Monday, Jun. 28, 1943
Revolt
The big blowoff came at last in the House of Representatives. The occasion was the need of Franklin D. Roosevelt's bureaus for more money.
One by one the House ripped up the requests, or saddled the appropriations with crippling amendments. In one long, fierce, exhausting session the House made a shambles of the Administration's whole subsidy and price-control program, wiped out the domestic bureau of Elmer Davis' OWI and the National Youth Administration, and, as a final stab, killed the President's pet little bureau, the National Resources Planning Board (which is headed by his uncle, Frederic A. Delano). The "killings" were tentative, since the Senate must concur, but it is unlikely that the House will give way.

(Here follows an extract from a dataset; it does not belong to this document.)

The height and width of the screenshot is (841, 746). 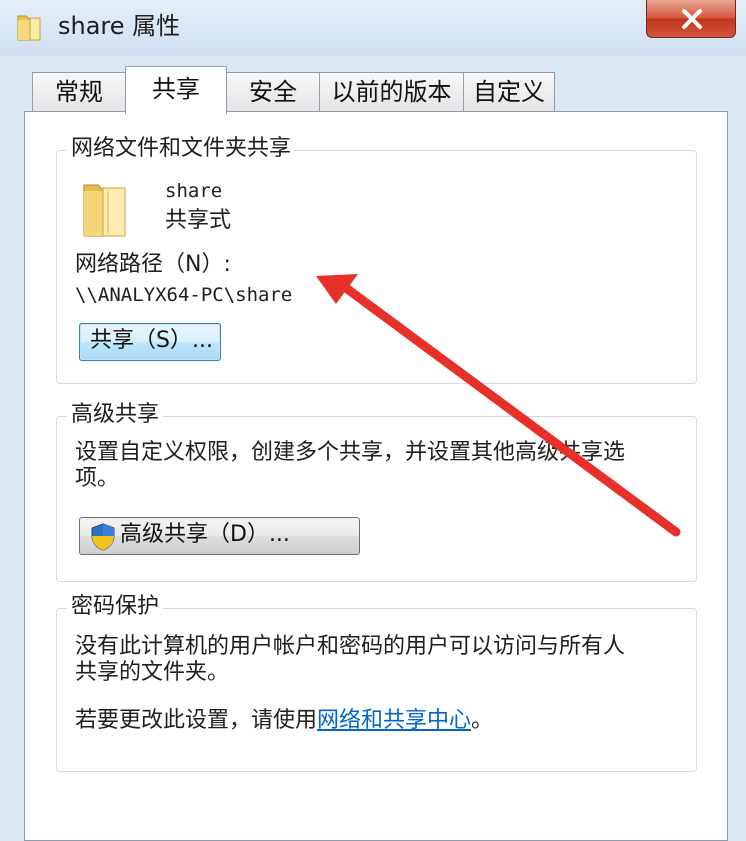 What do you see at coordinates (284, 720) in the screenshot?
I see `password-change-instruction: 若要更改此设置，请使用网络和共享中心。` at bounding box center [284, 720].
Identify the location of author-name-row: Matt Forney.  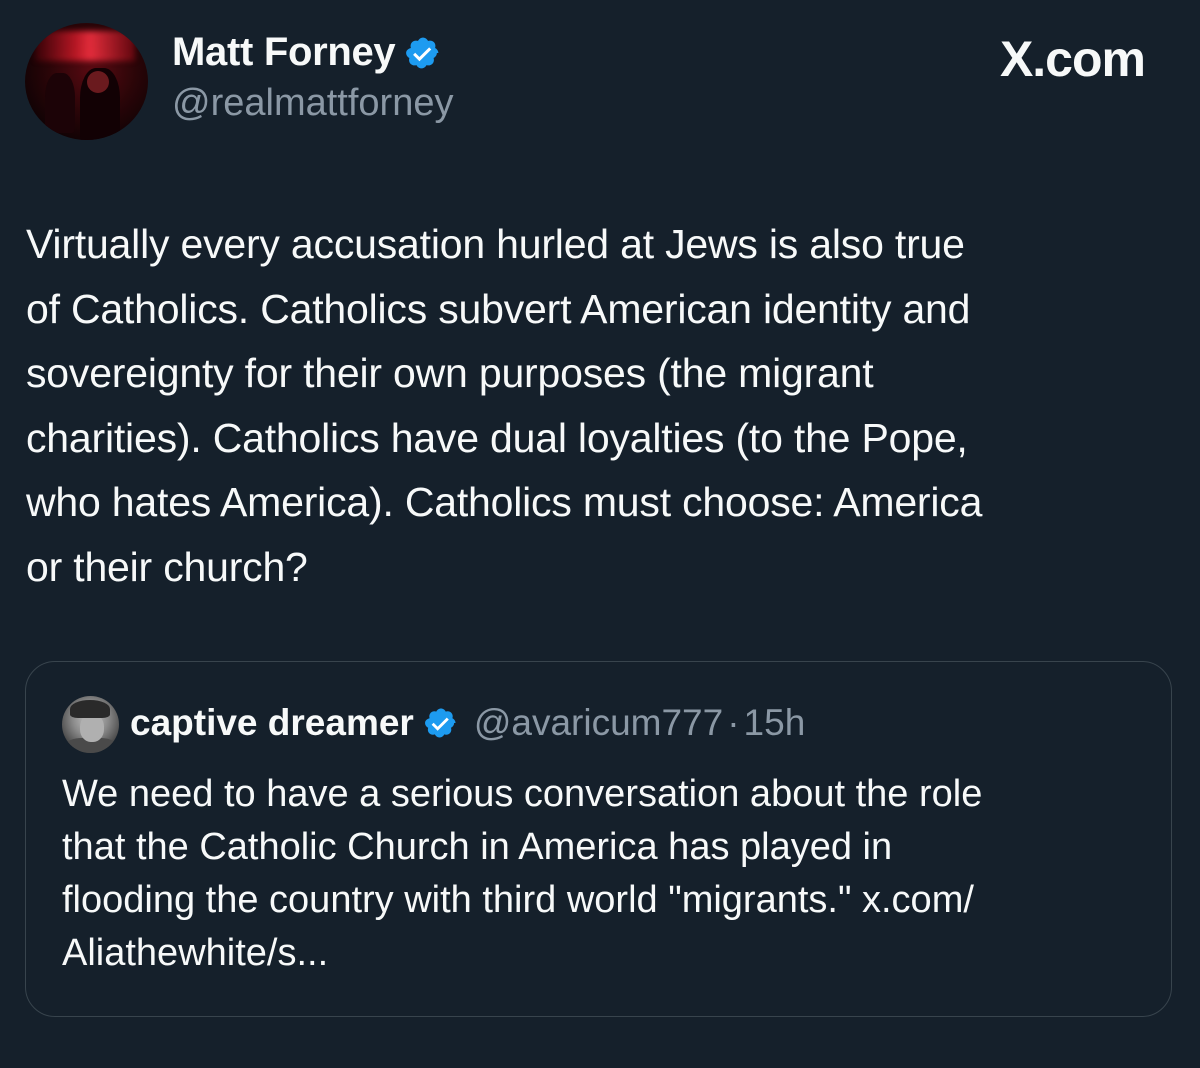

The Young Turks. But the slaps at "Uncle Freddie" Delano and Elmer Davis were small acts in a big show. On OPA's request for $177,000,000, the House first cut the appropriation by 26%, then wrote in a series of straightjacket amendments. Most drastic: 1) No one without at least five years' experience in business, except Boss Prentiss Brown, shall be employed in OPA policy-making jobs; 2) no OPA funds may be used to pay any employe having anything to do with administration of subsidies.
These two amendments were sponsored by mop-haired, eloquent Everett Dirksen, Illinois Republican (and close friend of Earl Smith, the brains of the American Farm Bureau). The House was on a violent rampage. Even veteran anti-New Dealers warned the members they were going too far. The young Turks would not hear or heed. They had tasted blood.*
Shrewd, New Deal-hating Howard W. Smith, Virginia Democrat, author of a dozen anti-labor bills, warned: "This inflation threat is so dangerous, so imminent that I do not think we should burn this bridge down because we are mad at somebody." Representative Wright Patman of Texas counseled: "Remember that in Russia milk costs $7 a half pint, butter $70 a pound, a suit of clothes $450." The House, heedless, swept on. After months of inaction the members wanted to seize this first clear chance to smash at the Administration. Anti-Administration Democrats and Republicans alike joined in.
The Price. The subsidy battle was by no means over. The President and Price Administrator Brown must now count on the Senate to undo the House's work. Some Senators felt the House had clearly gone too far; they admired the fine frenzy of the jamboree, but not its results.
But whatever the final outcome, the House's revolt was of immense significance. War or no war, the House blowoff might yet be a constructive blow for legislative government. Franklin Roosevelt must win back Congressional support at all costs, and the price Congress really demands is intelligent administration of the home front. If the President does not choose to pay the price, he may find himself in the unhappy, hamstrung position of the World War I President, Woodrow Wilson.
*Notable was the fact that the one agency to come through with a whole skin was Henry Wallace's pet bureau, the Board of Economic Warfare, whose head, Milo Perkins, has been sedulous in heeding Congressional advice and complaints and in explaining clearly and sensibly to Congress just what he is trying to do.